Stored records
◆ ◆ ◆ ◆ ◆

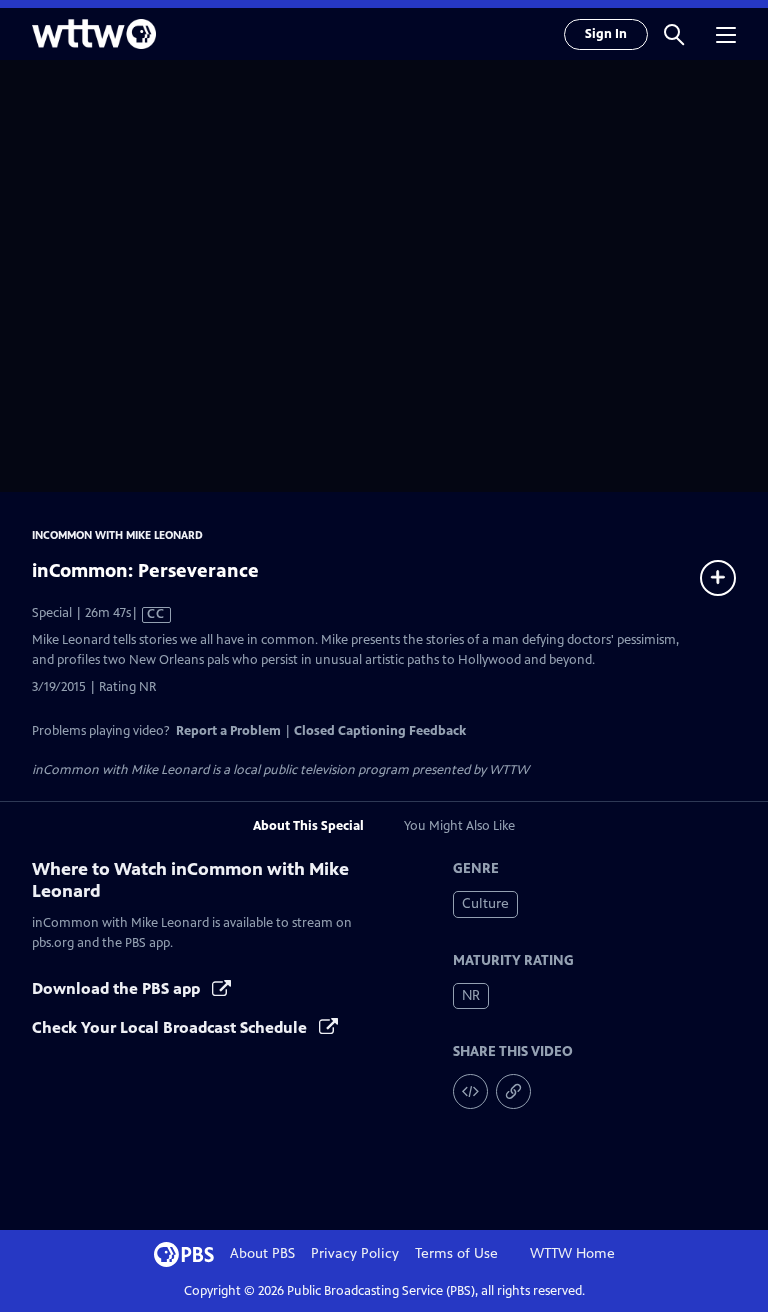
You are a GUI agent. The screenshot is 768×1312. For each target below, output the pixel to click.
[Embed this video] (470, 1091)
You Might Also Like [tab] (459, 826)
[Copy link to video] (513, 1091)
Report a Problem (228, 731)
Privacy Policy (355, 1253)
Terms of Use (456, 1253)
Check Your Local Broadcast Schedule (171, 1027)
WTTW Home (572, 1253)
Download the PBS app (118, 988)
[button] (674, 34)
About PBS (262, 1253)
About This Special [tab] (308, 826)
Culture (485, 903)
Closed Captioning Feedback (380, 731)
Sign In (606, 34)
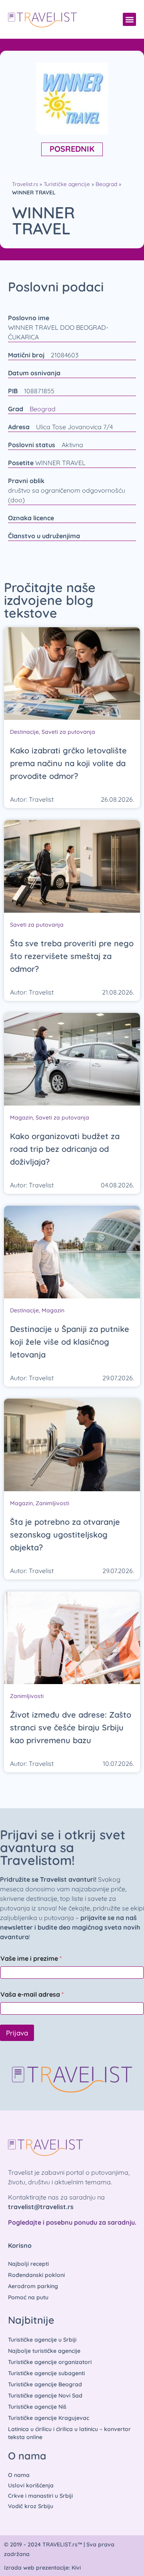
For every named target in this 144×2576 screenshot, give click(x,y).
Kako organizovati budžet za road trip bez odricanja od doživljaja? (65, 1149)
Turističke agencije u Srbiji (42, 2339)
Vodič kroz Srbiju (30, 2506)
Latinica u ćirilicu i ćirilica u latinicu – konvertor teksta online (69, 2433)
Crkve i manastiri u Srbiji (40, 2495)
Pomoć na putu (28, 2297)
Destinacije (24, 731)
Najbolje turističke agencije (44, 2350)
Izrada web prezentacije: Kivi (42, 2567)
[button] (129, 19)
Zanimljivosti (52, 1503)
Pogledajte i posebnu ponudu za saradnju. (72, 2222)
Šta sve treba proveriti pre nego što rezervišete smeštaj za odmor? (72, 956)
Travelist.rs (25, 183)
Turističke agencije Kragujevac (48, 2417)
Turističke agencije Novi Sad (45, 2395)
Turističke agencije (67, 183)
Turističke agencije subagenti (46, 2373)
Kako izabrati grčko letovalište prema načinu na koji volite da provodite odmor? (68, 763)
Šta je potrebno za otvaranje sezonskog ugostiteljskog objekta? (65, 1534)
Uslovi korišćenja (31, 2485)
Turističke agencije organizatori (50, 2362)
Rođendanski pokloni (36, 2275)
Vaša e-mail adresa (32, 1994)
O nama (19, 2475)
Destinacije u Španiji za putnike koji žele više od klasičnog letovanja (69, 1341)
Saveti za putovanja (68, 731)
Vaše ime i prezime (31, 1958)
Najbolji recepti (28, 2263)
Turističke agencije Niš (37, 2406)
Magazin (21, 1117)
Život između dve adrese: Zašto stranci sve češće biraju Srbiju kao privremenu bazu (70, 1727)
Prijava (17, 2033)
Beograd (106, 183)
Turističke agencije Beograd (45, 2384)
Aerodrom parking (33, 2286)
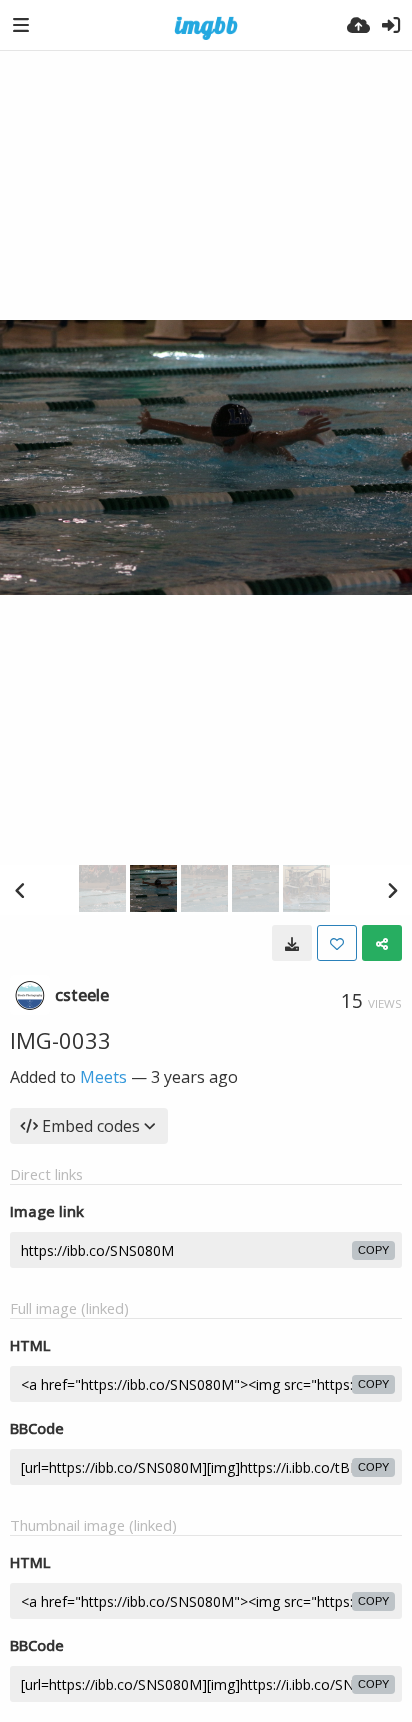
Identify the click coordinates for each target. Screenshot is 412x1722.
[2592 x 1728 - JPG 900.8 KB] (292, 943)
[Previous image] (20, 890)
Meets (103, 1077)
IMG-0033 (60, 1040)
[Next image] (392, 890)
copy (373, 1250)
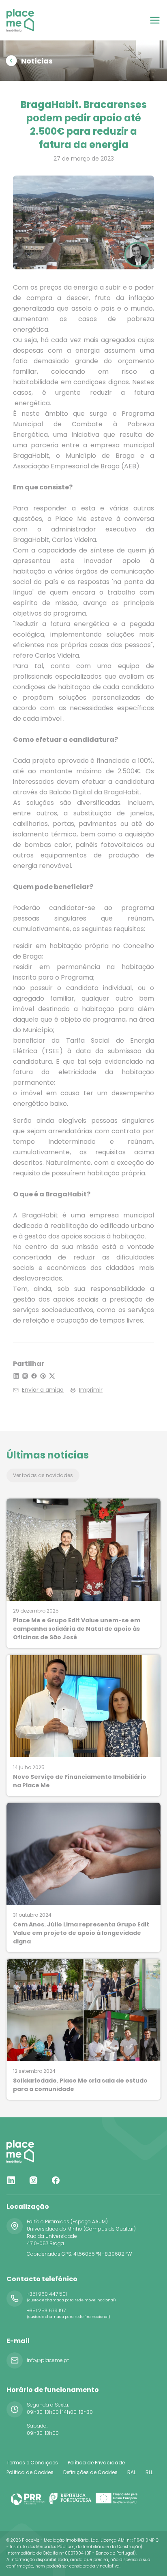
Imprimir (91, 1390)
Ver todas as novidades (43, 1475)
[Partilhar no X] (52, 1376)
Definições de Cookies (90, 2472)
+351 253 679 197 (46, 2310)
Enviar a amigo (43, 1390)
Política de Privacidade (96, 2462)
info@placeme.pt (48, 2360)
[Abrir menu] (155, 20)
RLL (149, 2472)
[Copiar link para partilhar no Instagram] (25, 1376)
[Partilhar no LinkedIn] (16, 1376)
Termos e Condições (32, 2462)
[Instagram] (33, 2180)
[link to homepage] (20, 20)
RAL (131, 2472)
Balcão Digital (70, 792)
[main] (83, 1058)
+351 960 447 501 (47, 2293)
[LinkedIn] (11, 2180)
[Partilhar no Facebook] (34, 1376)
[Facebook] (55, 2180)
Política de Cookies (30, 2472)
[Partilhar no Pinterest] (43, 1376)
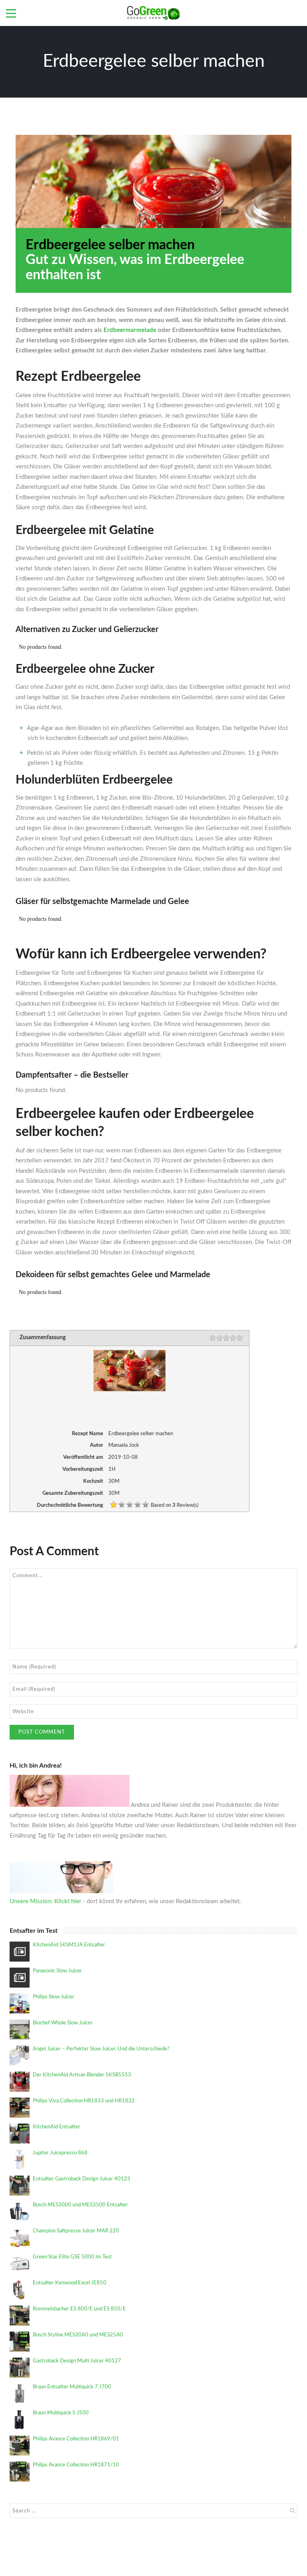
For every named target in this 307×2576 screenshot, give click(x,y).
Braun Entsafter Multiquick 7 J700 (72, 2387)
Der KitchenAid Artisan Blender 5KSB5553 (82, 2075)
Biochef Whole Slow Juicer (63, 2023)
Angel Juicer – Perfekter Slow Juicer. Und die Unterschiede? (101, 2049)
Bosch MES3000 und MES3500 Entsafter (80, 2205)
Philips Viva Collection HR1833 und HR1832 (84, 2101)
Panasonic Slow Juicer (57, 1971)
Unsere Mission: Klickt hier (45, 1901)
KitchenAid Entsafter (56, 2127)
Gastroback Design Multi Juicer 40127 (77, 2361)
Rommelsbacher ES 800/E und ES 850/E (79, 2309)
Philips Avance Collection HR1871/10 (76, 2465)
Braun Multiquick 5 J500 (61, 2413)
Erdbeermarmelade (130, 330)
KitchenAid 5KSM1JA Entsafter (69, 1945)
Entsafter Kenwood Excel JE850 (69, 2283)
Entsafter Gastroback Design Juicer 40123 (81, 2179)
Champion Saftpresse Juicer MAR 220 (76, 2231)
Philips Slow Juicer (53, 1997)
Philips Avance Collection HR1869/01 (76, 2439)
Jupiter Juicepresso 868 (60, 2153)
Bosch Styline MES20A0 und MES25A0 (78, 2335)
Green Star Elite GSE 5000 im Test (72, 2257)
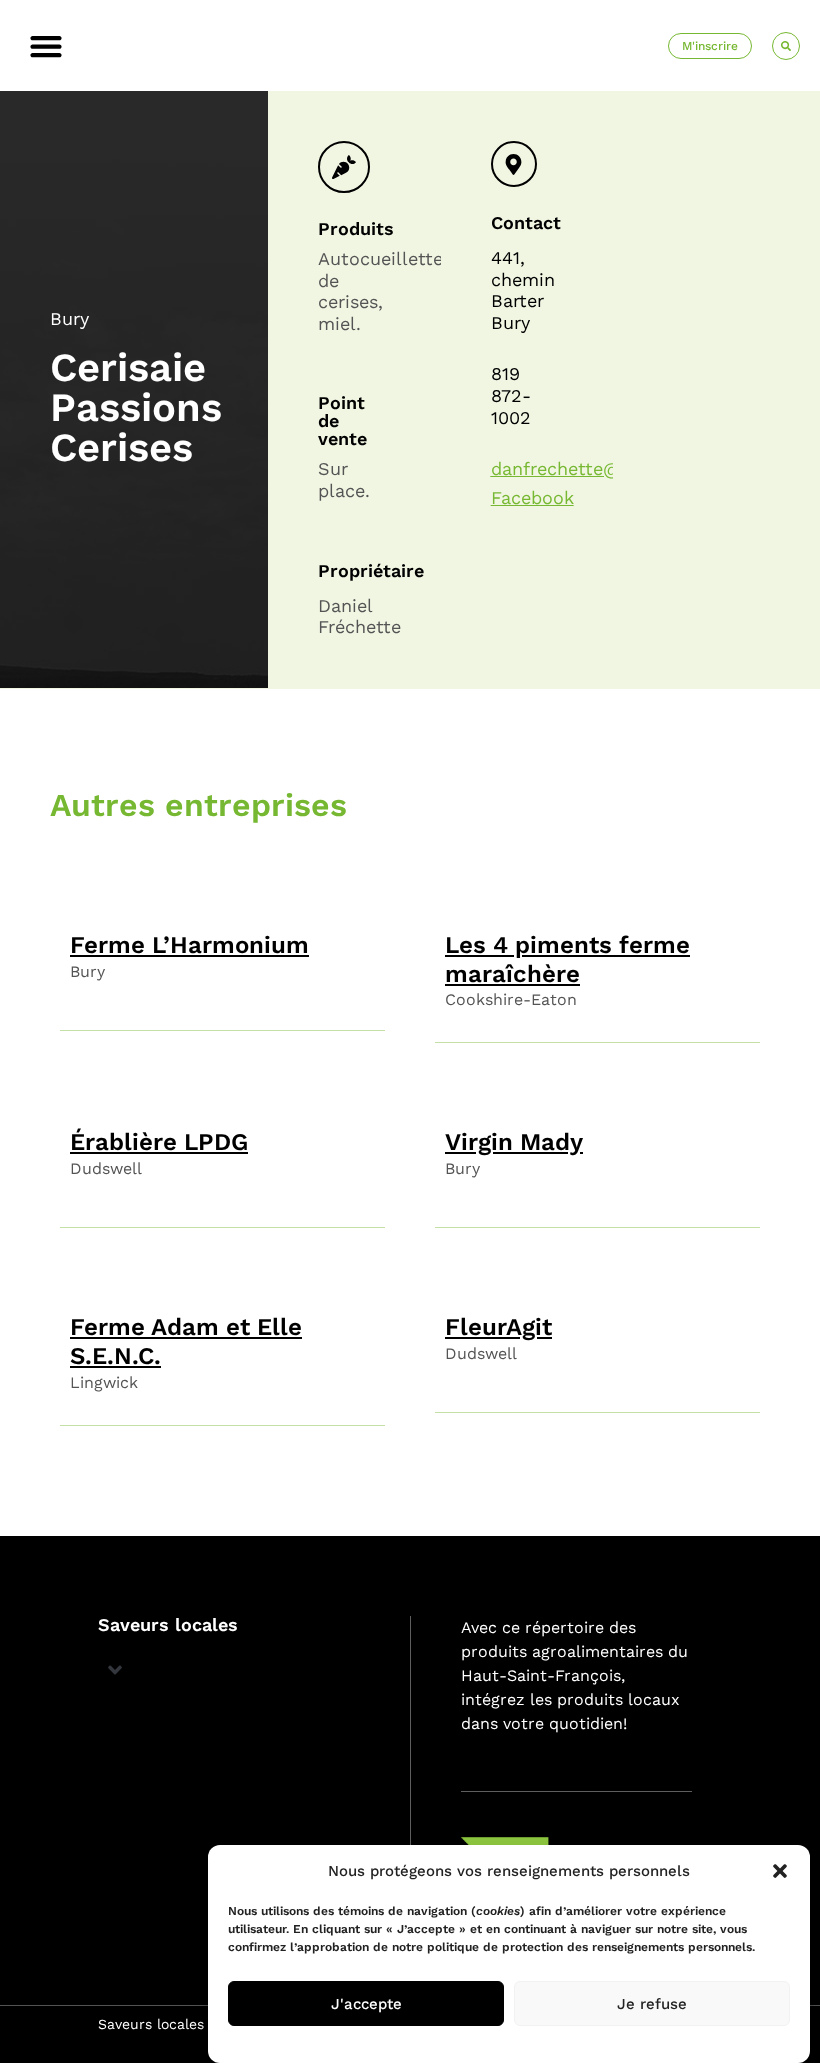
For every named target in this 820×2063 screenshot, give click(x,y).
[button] (780, 1871)
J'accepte (366, 2004)
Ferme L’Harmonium (189, 945)
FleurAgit (498, 1327)
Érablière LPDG (159, 1142)
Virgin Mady (514, 1142)
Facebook (532, 497)
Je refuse (652, 2004)
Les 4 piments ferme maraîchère (567, 959)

◆ ◆ ◆ ◆ ◆

## Your assignment
Copy the data in full. No pictures belong in the copy.

## Output for this task
You are a GUI agent. The screenshot is 768×1312. For each target below, output the pixel to click.
[Embed this video] (470, 1091)
You Might Also Like [tab] (459, 826)
[Copy link to video] (513, 1091)
Report a Problem (228, 731)
Privacy Policy (355, 1253)
Terms of Use (456, 1253)
Check Your Local Broadcast Schedule (171, 1027)
WTTW Home (572, 1253)
Download the PBS app (118, 988)
[button] (674, 34)
About PBS (262, 1253)
About This Special [tab] (308, 826)
Culture (485, 903)
Closed Captioning Feedback (380, 731)
Sign In (606, 34)
For every named target in this 144×2576 screenshot, give click(x,y).
Kako organizovati budžet za road trip bez odricanja od doživljaja? (65, 1149)
Turističke agencije u Srbiji (42, 2339)
Vodič kroz Srbiju (30, 2506)
Latinica u ćirilicu i ćirilica u latinicu – konvertor teksta online (69, 2433)
Crkve i manastiri u Srbiji (40, 2495)
Pomoć na putu (28, 2297)
Destinacije (24, 731)
Najbolje turističke agencije (44, 2350)
Izrada web prezentacije: Kivi (42, 2567)
[button] (129, 19)
Zanimljivosti (52, 1503)
Pogledajte i posebnu ponudu za saradnju. (72, 2222)
Šta sve treba proveriti pre nego što rezervišete smeštaj za odmor? (72, 956)
Travelist.rs (25, 183)
Turističke agencije Kragujevac (48, 2417)
Turističke agencije Novi Sad (45, 2395)
Turističke agencije (67, 183)
Turističke agencije subagenti (46, 2373)
Kako izabrati grčko letovalište prema načinu na koji volite da provodite odmor? (68, 763)
Šta je potrebno za otvaranje sezonskog ugostiteljskog objekta? (65, 1534)
Uslovi korišćenja (31, 2485)
Turističke agencije organizatori (50, 2362)
Rođendanski pokloni (36, 2275)
Vaša e-mail adresa (32, 1994)
O nama (19, 2475)
Destinacije u Španiji za putnike koji žele više od klasičnog letovanja (69, 1341)
Saveti za putovanja (68, 731)
Vaše ime i prezime (31, 1958)
Najbolji recepti (28, 2263)
Turističke agencije Niš (37, 2406)
Magazin (21, 1117)
Život između dve adrese: Zašto stranci sve češće biraju Srbiju kao privremenu bazu (70, 1727)
Prijava (17, 2033)
Beograd (106, 183)
Turističke agencije Beograd (45, 2384)
Aerodrom parking (33, 2286)
Identify the click coordinates for each target. Screenshot is 412x1722.
[2592 x 1728 - JPG 900.8 KB] (292, 943)
[Previous image] (20, 890)
Meets (103, 1077)
IMG-0033 (60, 1040)
[Next image] (392, 890)
copy (373, 1250)
Imprimir (91, 1390)
Ver todas as novidades (43, 1475)
[Partilhar no X] (52, 1376)
Definições de Cookies (90, 2472)
+351 253 679 197 (46, 2310)
Enviar a amigo (43, 1390)
Política de Privacidade (96, 2462)
info@placeme.pt (48, 2360)
[Abrir menu] (155, 20)
RLL (149, 2472)
[Copiar link para partilhar no Instagram] (25, 1376)
[Partilhar no LinkedIn] (16, 1376)
Termos e Condições (32, 2462)
[Instagram] (33, 2180)
[link to homepage] (20, 20)
RAL (131, 2472)
Balcão Digital (70, 792)
[main] (83, 1058)
+351 960 447 501 (47, 2293)
[LinkedIn] (11, 2180)
[Partilhar no Facebook] (34, 1376)
[Facebook] (55, 2180)
Política de Cookies (30, 2472)
[Partilhar no Pinterest] (43, 1376)
For every named target in this 307×2576 screenshot, give click(x,y).
Braun Entsafter Multiquick 7 J700 (72, 2387)
Der KitchenAid Artisan Blender 5KSB5553 (82, 2075)
Biochef Whole Slow Juicer (63, 2023)
Angel Juicer – Perfekter Slow Juicer. Und die Unterschiede? (101, 2049)
Bosch MES3000 und MES3500 Entsafter (80, 2205)
Philips Viva Collection HR1833 und HR1832 (84, 2101)
Panasonic Slow Juicer (57, 1971)
Unsere Mission: Klickt hier (45, 1901)
KitchenAid Entsafter (56, 2127)
Gastroback Design Multi Juicer 40127 (77, 2361)
Rommelsbacher ES 800/E und ES 850/E (79, 2309)
Philips Avance Collection HR1871/10 (76, 2465)
Braun Multiquick 5 J500 (61, 2413)
Erdbeermarmelade (130, 330)
KitchenAid 5KSM1JA Entsafter (69, 1945)
Entsafter Kenwood Excel JE850 (69, 2283)
Entsafter Gastroback Design Juicer 40123 (81, 2179)
Champion Saftpresse Juicer MAR 220 (76, 2231)
Philips Slow Juicer (53, 1997)
Philips Avance Collection HR1869/01 (76, 2439)
Jupiter Juicepresso 868 (60, 2153)
Bosch Styline MES20A0 und MES25A0 (78, 2335)
Green Star Elite GSE 5000 im Test (72, 2257)
For every named target in this 820×2063 screenshot, give click(x,y).
[button] (780, 1871)
J'accepte (366, 2004)
Ferme L’Harmonium (189, 945)
FleurAgit (498, 1327)
Érablière LPDG (159, 1142)
Virgin Mady (514, 1142)
Facebook (532, 497)
Je refuse (652, 2004)
Les 4 piments ferme maraîchère (567, 959)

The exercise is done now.